Levantamento da Associação Brasileira de Infraestrutura e Indústrias de Base (Abdib) mostra que, em 1979, o Brasil investiu, em valores atualizados, R$ 930 bilhões. Entre 1980 e 2019, o volume somou R$ 45 trilhões.

Se o País tivesse seguido o caminho da Índia, por exemplo, o investimento teria superado R$ 200 trilhões no período. Na comparação com a Coreia do Sul, o valor chegaria a quase R$ 190 trilhões – quase 20 vezes o Produto Interno Bruto (PIB) do Brasil em 2021. E, em relação à África do Sul, duas vezes o PIB nacional.

“Ficamos para trás. O Brasil deixou de investir trilhões de reais nos últimos anos, o que tem distanciado o País de outras nações”, diz o diretor de Planejamento e Economia da Abdib, Roberto Guimarães.

Segundo ele, se for aplicado o mesmo modelo com relação à produção industrial, o resultado será semelhante.

A produção industrial brasileira teria tido um adicional de R$ 6,5 trilhões se tivesse crescido como a Coreia do Sul, entre 2010 e 2021. Com relação ao México, R$ 5,1 trilhões, ou 2,9 vezes.

Com relação à África do Sul, teríamos dobrado a produção. “Temos batido na tecla de que tem de aumentar investimentos, mas o que temos visto é o investimento público desabar nos últimos dez anos.” Um dos principais problemas, diz Guimarães, é que os governos não conseguem reduzir a despesa corrente e aí descontam nos investimentos. “O Orçamento previsto para este ano é um quarto do que foi há 15 anos.”

CÍRCULO VICIOSO. Os baixos investimentos sempre foram um problema crônico desde a década de 1980. O Estado brasileiro cresceu demais, a máquina pública ficou inchada e, com a globalização, o País foi perdendo competitividade em relação aos concorrentes. “O Brasil tem alguns problemas para resolver, como equilibrar as contas públicas e definir o que quer ser, além do agronegócio e da mineração”, diz o professor do Insper Ricardo Rocha.
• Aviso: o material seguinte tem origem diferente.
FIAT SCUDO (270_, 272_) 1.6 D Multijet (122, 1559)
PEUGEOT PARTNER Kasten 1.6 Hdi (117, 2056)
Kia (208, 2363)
A dificuldade de investimento gera um circulo vicioso da economia. O PIB não cresce porque os investimentos não decolam, e as empresas não fazem novos investimentos devido à baixa expectativa de crescimento. “Um país que cresce pouco é um país que demanda pouco, e isso determina o investimento”, diz o presidente da consultoria Inter.B, Claudio Frischtak. Segundo ele, numa economia fechada e com pouca competição, o motivador para investir é o crescimento.

Hoje, o Brasil tem uma política de ajuste fiscal e não uma política de crescimento, dizem especialistas. Boa parte do que foi prometido pela atual administração não saiu do papel, como a privatização de empresas importantes e reformas essenciais para colocar o País na rota de crescimento, diz o pesquisador associado do FGV Ibre Cláudio Considera. “Um país com desemprego alto, sem expectativa de demanda e insegurança não atrai investimentos.”

As informações são do jornal O Estado de S. Paulo.